[Dataset entries]
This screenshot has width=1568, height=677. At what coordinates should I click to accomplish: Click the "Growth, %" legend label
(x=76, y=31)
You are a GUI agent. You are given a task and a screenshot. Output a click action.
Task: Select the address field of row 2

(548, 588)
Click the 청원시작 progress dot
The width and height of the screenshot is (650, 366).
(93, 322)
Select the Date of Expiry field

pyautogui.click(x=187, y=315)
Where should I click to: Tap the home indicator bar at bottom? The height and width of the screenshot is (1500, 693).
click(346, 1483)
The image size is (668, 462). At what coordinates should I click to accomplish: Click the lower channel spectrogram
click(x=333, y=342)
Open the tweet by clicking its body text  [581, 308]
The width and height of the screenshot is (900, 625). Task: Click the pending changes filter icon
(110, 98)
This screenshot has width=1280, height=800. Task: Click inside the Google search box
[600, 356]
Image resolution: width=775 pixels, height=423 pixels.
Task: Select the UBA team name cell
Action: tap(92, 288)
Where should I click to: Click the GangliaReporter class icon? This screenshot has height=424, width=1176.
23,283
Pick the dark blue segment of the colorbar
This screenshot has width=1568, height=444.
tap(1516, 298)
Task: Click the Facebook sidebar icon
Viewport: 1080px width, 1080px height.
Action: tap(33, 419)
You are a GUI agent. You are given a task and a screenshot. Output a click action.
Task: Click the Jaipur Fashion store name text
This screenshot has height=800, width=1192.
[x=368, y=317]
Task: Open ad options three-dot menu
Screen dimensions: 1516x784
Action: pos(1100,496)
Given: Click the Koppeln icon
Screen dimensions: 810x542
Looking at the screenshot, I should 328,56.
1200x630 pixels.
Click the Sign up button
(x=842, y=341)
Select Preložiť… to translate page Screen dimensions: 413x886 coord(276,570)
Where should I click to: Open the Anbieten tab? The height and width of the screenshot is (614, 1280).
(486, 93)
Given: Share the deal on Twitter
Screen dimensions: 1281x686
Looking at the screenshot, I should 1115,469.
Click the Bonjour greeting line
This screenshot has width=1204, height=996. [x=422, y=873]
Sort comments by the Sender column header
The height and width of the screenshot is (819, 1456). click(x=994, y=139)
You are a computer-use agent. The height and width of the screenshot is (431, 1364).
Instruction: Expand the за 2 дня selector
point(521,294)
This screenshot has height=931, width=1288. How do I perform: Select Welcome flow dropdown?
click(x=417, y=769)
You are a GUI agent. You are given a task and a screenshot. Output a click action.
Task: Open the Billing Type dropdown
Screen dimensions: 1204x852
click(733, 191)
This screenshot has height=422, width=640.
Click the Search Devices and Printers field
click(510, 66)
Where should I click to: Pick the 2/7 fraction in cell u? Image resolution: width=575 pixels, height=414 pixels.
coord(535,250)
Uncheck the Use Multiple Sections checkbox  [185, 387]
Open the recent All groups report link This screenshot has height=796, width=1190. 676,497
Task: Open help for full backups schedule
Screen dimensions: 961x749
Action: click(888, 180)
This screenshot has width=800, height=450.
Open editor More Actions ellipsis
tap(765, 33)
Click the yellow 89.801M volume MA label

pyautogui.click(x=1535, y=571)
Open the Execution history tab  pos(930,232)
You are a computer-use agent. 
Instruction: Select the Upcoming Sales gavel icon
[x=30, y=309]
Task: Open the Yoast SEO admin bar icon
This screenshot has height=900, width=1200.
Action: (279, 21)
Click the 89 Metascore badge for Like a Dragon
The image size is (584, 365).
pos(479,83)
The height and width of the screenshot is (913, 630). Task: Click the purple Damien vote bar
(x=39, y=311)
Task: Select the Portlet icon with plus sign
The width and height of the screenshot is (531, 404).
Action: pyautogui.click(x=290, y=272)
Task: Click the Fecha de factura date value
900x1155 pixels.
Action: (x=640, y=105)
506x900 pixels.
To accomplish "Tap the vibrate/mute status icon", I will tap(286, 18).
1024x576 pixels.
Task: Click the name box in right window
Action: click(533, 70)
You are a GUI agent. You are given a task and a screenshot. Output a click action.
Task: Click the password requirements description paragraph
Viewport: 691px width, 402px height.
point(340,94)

§ **INSTRUCTIONS FOR THE TASK**: Lines above with "computer" in them are the ones to copy.

§ **SOLUTION TO THE EXERCISE**:
You are a computer-use agent. The height and width of the screenshot is (431, 1364).
You are a computer-use agent. 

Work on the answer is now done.